Controlling high BP is a challenge in public health. But HTN is a modifiable risk factor [19] and many educational interventions are effective in preventing and controlling HTN. The difference in effectiveness of the interventions may be due to the different nature of the interventions, complementary education material, follow-up time, individual or community-based, and the specific educational models used.

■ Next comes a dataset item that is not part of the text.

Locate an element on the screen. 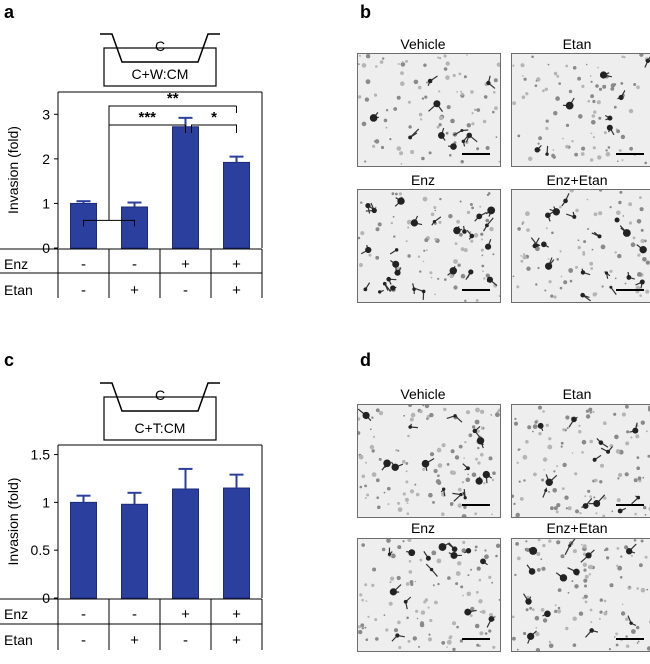 The image size is (650, 664). micrograph-d-enz-etan is located at coordinates (580, 595).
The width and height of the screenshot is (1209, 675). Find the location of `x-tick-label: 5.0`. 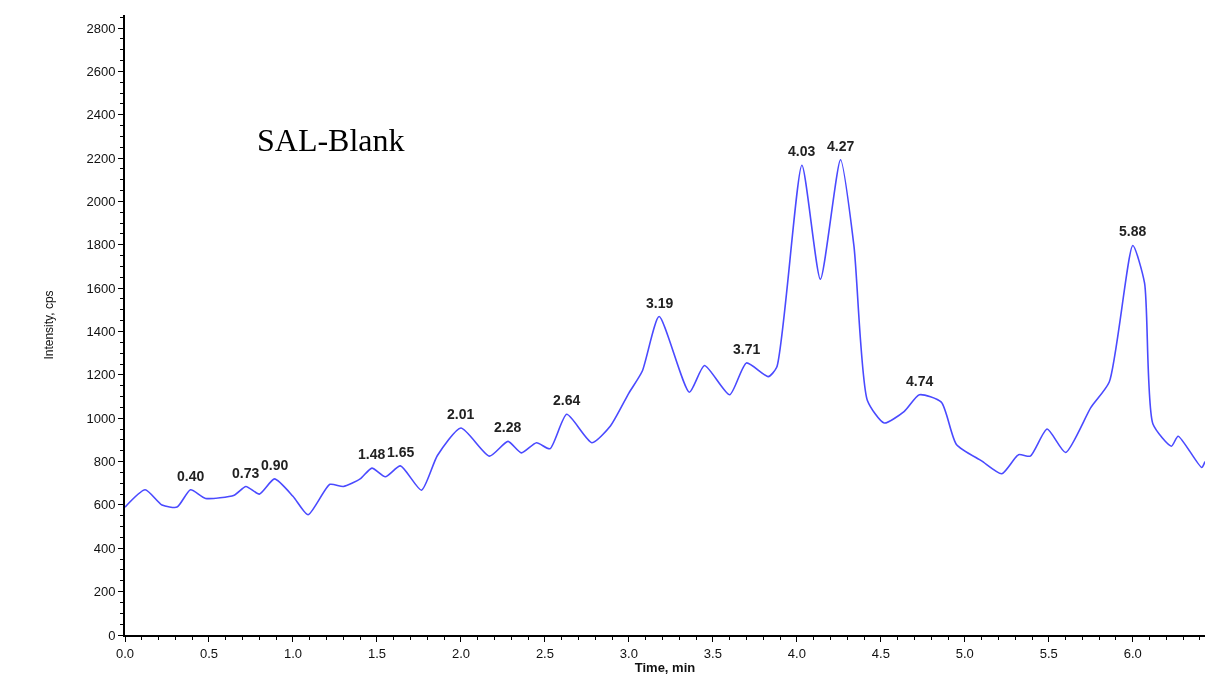

x-tick-label: 5.0 is located at coordinates (964, 653).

One of the limitations of this review was that it only searched Persian and English databases. Another limitation was that the included studies had a short follow-up time after the interventions, from 1 to 6 months. It is suggested that future studies conduct longer follow-ups to evaluate the long-term effects of these interventions. Another limitation of this study was that the studies were diverse regarding the model, theory, and method of education and the outcome measured; therefore, a meta-analysis was impossible.
Conclusion
Many educational interventions and training methods are effective in the control of HTN. Educational interventions are a cheap and applicable way to promote self-care behaviors in patients with high BP.
Ethical Considerations
Compliance with ethical guidelines
All information sources used in this study had been published before and were therefore in the public domain, but general ethical principles were applied. The researchers maintained integrity, objectivity, thoroughness in searching and adherence to the highest possible technical standards.
Funding
This research did not receive any grant from funding agencies in the public, commercial, or non-profit sectors.
Authors' contributions
Conceptualization and study design: Reza Sadeghi, Victoria Momenabadi, Mohammad Reza Zeid Abadinejad and Narges Khanjani; Data collection, data analysis, data interpretation and drafting the manuscript: Reza Sadeghi and Narges Khanjani; Review and editing: Mahmoud Reza Masoodi, Narges Khanjani, and Reza Sadeghi.
Conflict of interest
The authors declared no conflict of interest.